The Role of Circulating Regulatory T Cell Levels on Subclinical Atherosclerosis and Cardiovascular Risk Factors in Women with Systemic Lupus Erythematosus

The increase in cardiovascular disease (CVD) in patients with systemic lupus erythematosus (SLE) is not fully explained by traditional CVD risk factors. Regulatory T cells (Treg cells) are considered atheroprotective. We investigated the relationship between the absolute number of different phenotypes of Treg cells and abnormal carotid intima-media thickness (IMT) in women with SLE. Sixty-six women with SLE with no history of CV disease were included. Carotid IMT was quantified by ultrasound.
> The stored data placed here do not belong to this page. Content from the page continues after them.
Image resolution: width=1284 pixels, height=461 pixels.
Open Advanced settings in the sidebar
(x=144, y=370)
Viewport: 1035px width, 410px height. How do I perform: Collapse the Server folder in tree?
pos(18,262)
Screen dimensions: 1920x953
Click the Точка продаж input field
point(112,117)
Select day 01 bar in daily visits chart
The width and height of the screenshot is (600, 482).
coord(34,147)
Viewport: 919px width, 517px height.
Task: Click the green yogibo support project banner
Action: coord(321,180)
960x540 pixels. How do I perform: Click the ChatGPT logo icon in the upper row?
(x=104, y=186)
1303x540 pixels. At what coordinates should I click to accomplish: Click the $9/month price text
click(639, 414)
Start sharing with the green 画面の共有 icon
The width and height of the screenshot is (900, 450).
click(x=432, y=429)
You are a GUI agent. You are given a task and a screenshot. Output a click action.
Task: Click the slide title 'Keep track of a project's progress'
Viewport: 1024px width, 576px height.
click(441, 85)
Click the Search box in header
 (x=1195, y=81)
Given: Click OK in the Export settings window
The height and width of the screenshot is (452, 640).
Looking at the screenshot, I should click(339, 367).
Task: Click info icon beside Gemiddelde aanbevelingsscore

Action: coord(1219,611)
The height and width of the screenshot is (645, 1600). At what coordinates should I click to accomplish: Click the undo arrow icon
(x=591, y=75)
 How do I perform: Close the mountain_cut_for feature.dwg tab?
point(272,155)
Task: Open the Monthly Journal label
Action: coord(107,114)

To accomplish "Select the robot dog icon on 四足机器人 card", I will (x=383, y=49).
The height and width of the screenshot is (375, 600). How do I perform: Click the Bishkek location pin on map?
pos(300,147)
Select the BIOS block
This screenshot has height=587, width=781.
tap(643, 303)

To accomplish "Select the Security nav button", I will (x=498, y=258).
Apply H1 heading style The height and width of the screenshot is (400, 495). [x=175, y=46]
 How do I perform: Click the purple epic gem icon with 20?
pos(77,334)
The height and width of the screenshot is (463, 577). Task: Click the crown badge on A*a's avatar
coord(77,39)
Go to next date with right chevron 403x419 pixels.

Abnormal carotid IMT was defined as ≥0.8 mm and two groups were compared according to this definition. Flow cytometry was used to analyze Foxp3 and Helios expression in peripheral blood CD4 T cells. A significantly higher level of absolute CD4+CD25+FoxP3high T cells was present in patients with abnormal carotid IMT compared with those without (1.795±4.182 cells/μl vs. 0.274±0.784 cells/μl; p=0.003). However, no correlations were found between any Treg cell phenotypes and carotid IMT. Only the absolute number of CD4+CD45RA+FoxP3low T cells was significantly decreased in SLE patients with low HDL cholesterol compared with those with normal HDL cholesterol (0.609±2.362 cells/μl vs. 1.802±4.647 cells/μl; p=0.009 and 15.358±11.608 cells/μl vs. 28.274±34.139; p=0.012, respectively). In conclusion, in SLE women, diminished levels of Treg cells based on flow cytometry were not a good indicator of abnormal carotid IMT.